Все инстинкты и силы, которые восхваляет мораль, кажутся мне по существу теми же самыми, что и те, которые она клевещет и отвергает: например, справедливость как воля к власти, воля к истине как средство на службе воли к власти.

376.

Обращение природы человека внутрь. Процесс обращения природы внутрь возникает, когда из-за установления мира и общества мощным инстинктам не дают выплеснуться наружу, и они стремятся выжить безвредно внутри в сочетании с воображением.

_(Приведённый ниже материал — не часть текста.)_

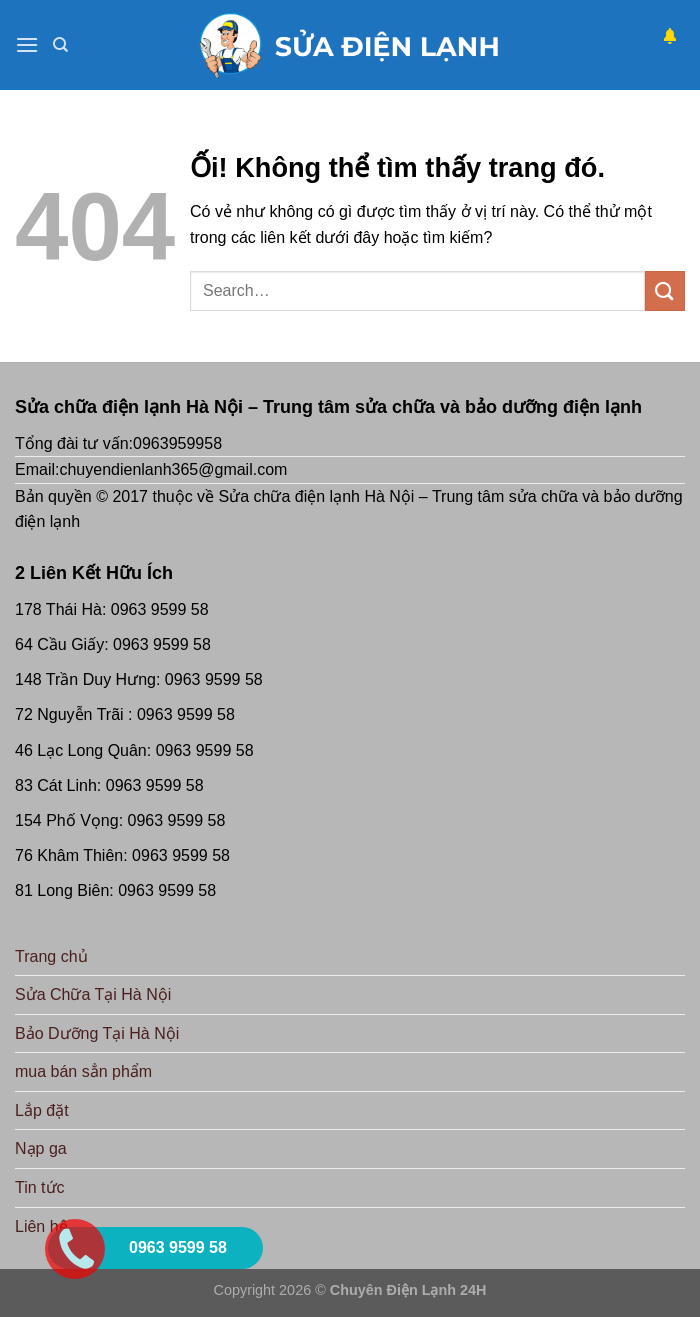 The height and width of the screenshot is (1317, 700). I want to click on [Menu], so click(27, 44).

Потребность во враждебности, жестокости, мести и насилии обращается вспять, «она делает шаг назад»; в жажде знания скрывается как похоть наживы, так и завоевания; в художнике силы притворства и лжи находят свой простор; инстинкты, таким образом, превращаются в демонов, с которыми происходит борьба и т. д.

377.

Лживость. — Каждый суверенный инстинкт делает другие своими инструментами, своими слугами и своими подхалимами: он никогда не позволяет называть себя своим более ненавистным именем: и он не терпит слов похвалы, в которых он не может косвенно найти свою долю. Вокруг каждого суверенного инстинкта всякая похвала и порицание в целом кристаллизуются в строгую форму церемониала и этикета. Это одна из причин лживости.

Каждый инстинкт, который стремится к господству, но который оказывается под ярмом, реквизирует все самые красивые имена и самые общепринятые ценности, чтобы укрепить себя и поддержать свою самооценку, и это объясняет, почему, как правило, он осмеливается выступать под именем «господина», с которым он борется и от которого хотел бы быть свободным (например, под господством христианских ценностей желания плоти и власти действуют таким образом). Это другая причина лживости.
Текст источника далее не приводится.